A care home had provisionally accepted him on condition that he take a coronavirus test, but she claims the hospital would not carry out the procedure at the time.
‘I’m doing this in my dad’s memory,’ Fiona said. ‘We didn’t agree on many things but he would have been apoplectic if this had happened to one of his constituents.
My dad would have wanted this done, yesterday
‘He would have fought tooth and nail for cross-party support for an independent, statutory inquiry with a powerful judge who can gather all the evidence really quickly.
‘He would have wanted that done yesterday, to save lives. He would have said, “shove the party politics and get on with it”.’
The campaign group, which represents more than 1,800 families who have suffered bereavements due to Covid-19, wants a statutory inquiry to take place on the same time-scale as the Taylor Review, which reported back in 11 weeks after the Hillsborough Disaster in 1989.
Fiona said: ‘My dad went into hospital after a fall and I had found a really good care home that had agreed to take him, but only if he took a test. The hospital refused to test him on discharge, even though I pushed really hard.
‘Then it took another two weeks to get him into another care home and in his first hours there his temperature went up, so he obviously caught it on a ward.
‘He then had another fall and was readmitted to hospital.
‘He died on the seventh of April and we couldn’t see him or speak to him because of visiting restrictions and because he needed new hearing aids, which they couldn’t fit because of Covid.
‘The nurses who looked after dad were wonderful and kept us informed over the phone. I cannot fault them, but the bottom line is he shouldn’t have caught the virus in the first place.
‘My last memory of him is when I phoned him and a nurse held the phone to his ear, he couldn’t hear me properly and he was shouting “get me out of here” – they were the last words I heard him say.
‘I wish now I’d driven up from Somerset to get him out of there.’
Fiona told Metro.co.uk that other bereaved families say lessons need to be learnt to save lives in the future after reporting problems using the 111 system, which one family found was non-existent in their area.
‘Our argument is that a public inquiry has to have an initial phase that can be delivered rapidly,’ she said. ‘Had Boris Johnson done it when we asked twelve weeks ago we’d have that report in our hands now.
‘We are relying on the “Preparing for a Challenging Winter” report published by Sir Patrick Vallance and it is saying that in a worst case scenario there will be excess hospital deaths of nearly 120,000 people during the winter months, peaking in January and February.

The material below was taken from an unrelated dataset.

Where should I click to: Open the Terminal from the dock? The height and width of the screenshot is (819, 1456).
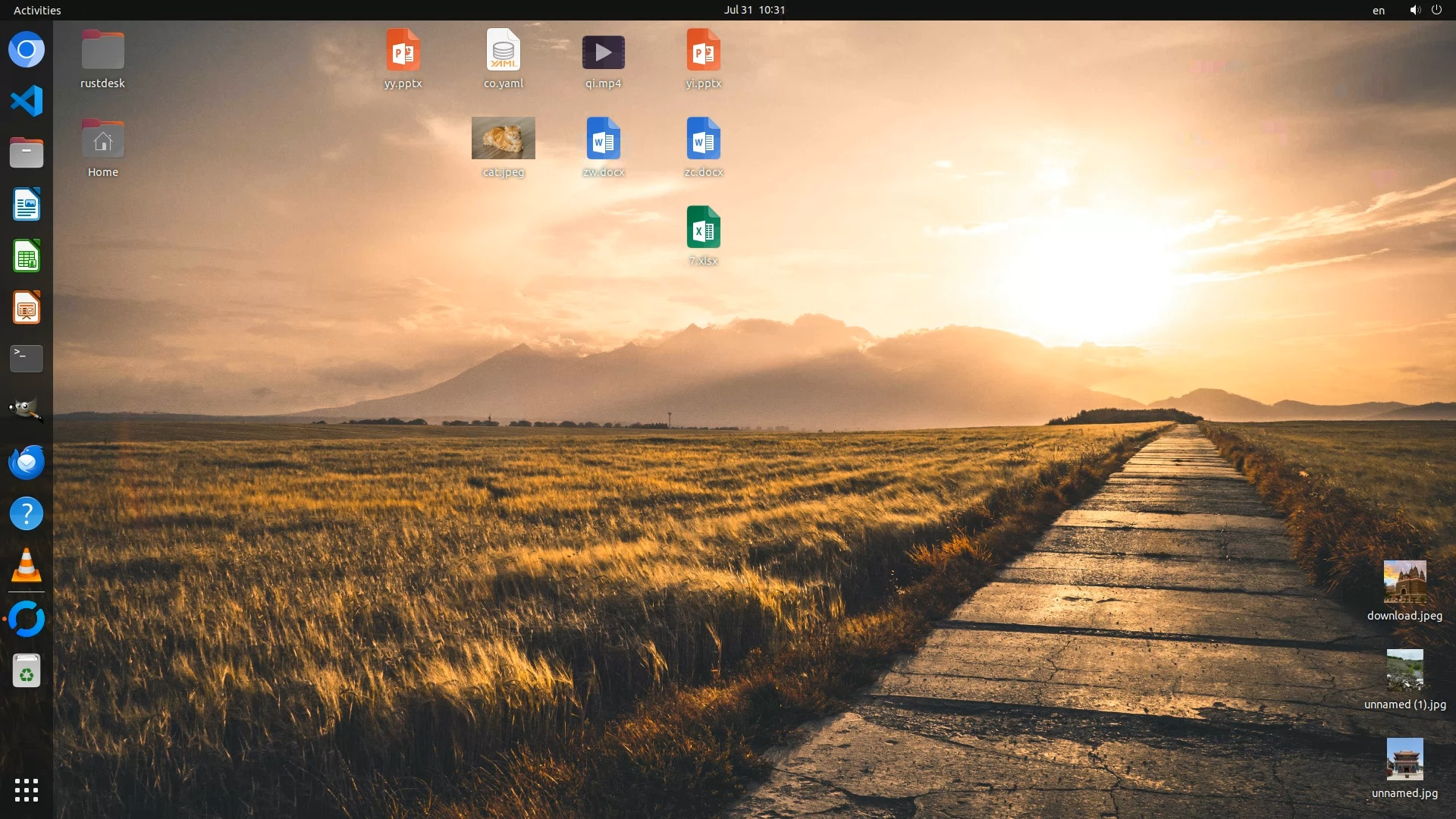(27, 359)
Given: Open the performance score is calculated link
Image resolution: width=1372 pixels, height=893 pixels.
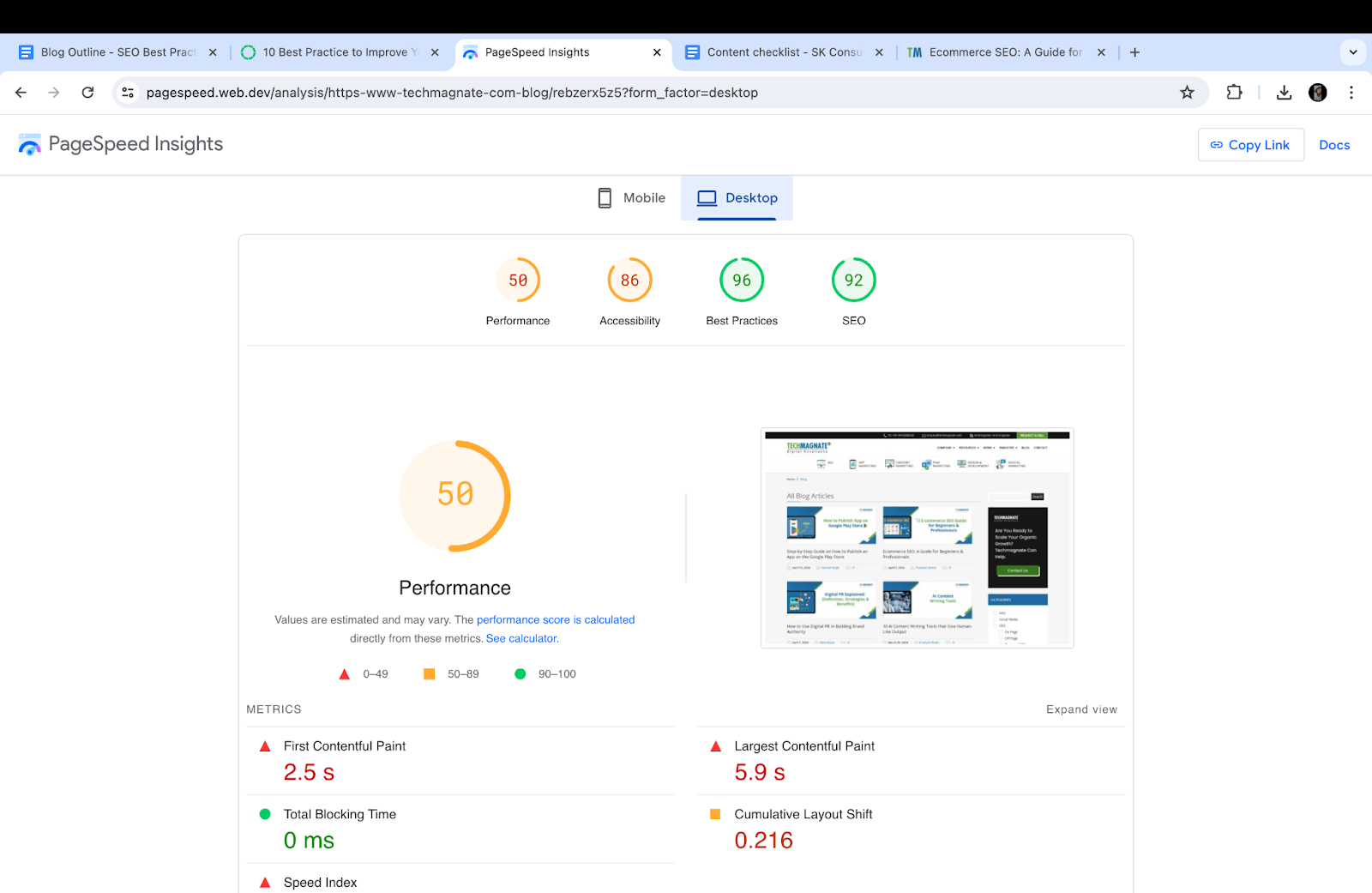Looking at the screenshot, I should 556,619.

‘There’s already a huge strain on the NHS and that’s why we need an inquiry now, it’s almost too late. The commons committee is not saying this has to be judge-led, we are, and it has to happen immediately.

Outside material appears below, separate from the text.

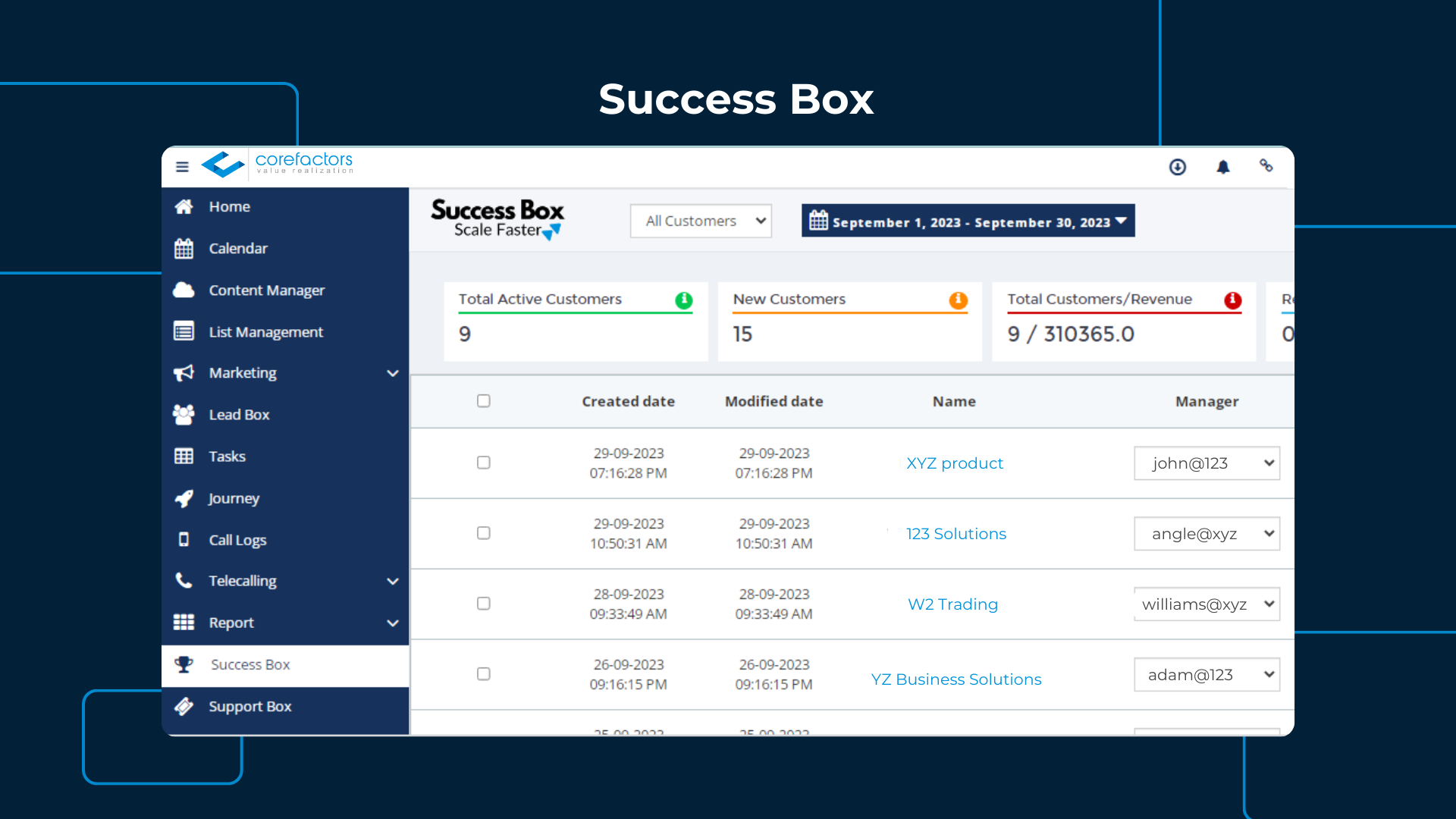
Task: Click the green info icon on Total Active Customers
Action: (x=683, y=300)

‘We are in unprecedented times and we cannot just rely on experts, we know from being at the sharp end where the failings are. The family’s evidence has to be heard to save lives.’
MPs on the Public Administration and Constitutional Affairs Committee have told the Government to make preparations for the public inquiry – such as appointing a chair and framing terms of reference – so it can begin taking evidence in January.
The committee found that a review ‘has significant potential to identify past mistakes and drive improvements in tackling the health, economic and social consequences of the virus in the UK’.
But in a statement accompanying their report, the committee said it is ‘unlikely that this could be established in time to provide recommendations that could contribute to the response to a possible second-wave of infections over the winter months’.
A Government spokesman said: ‘This has been an unprecedented global outbreak and the Government has acted to protect lives, incomes and the most vulnerable in our society.
‘As the Prime Minister has said, in the future there will be an opportunity for us to look back, to reflect and to learn some profound lessons. But at the moment, the most important thing to do is to focus on responding to the current situation and that’s exactly what we’re doing.’
Metro.co.uk has contacted South Warwickshire NHS Foundation Trust for comment.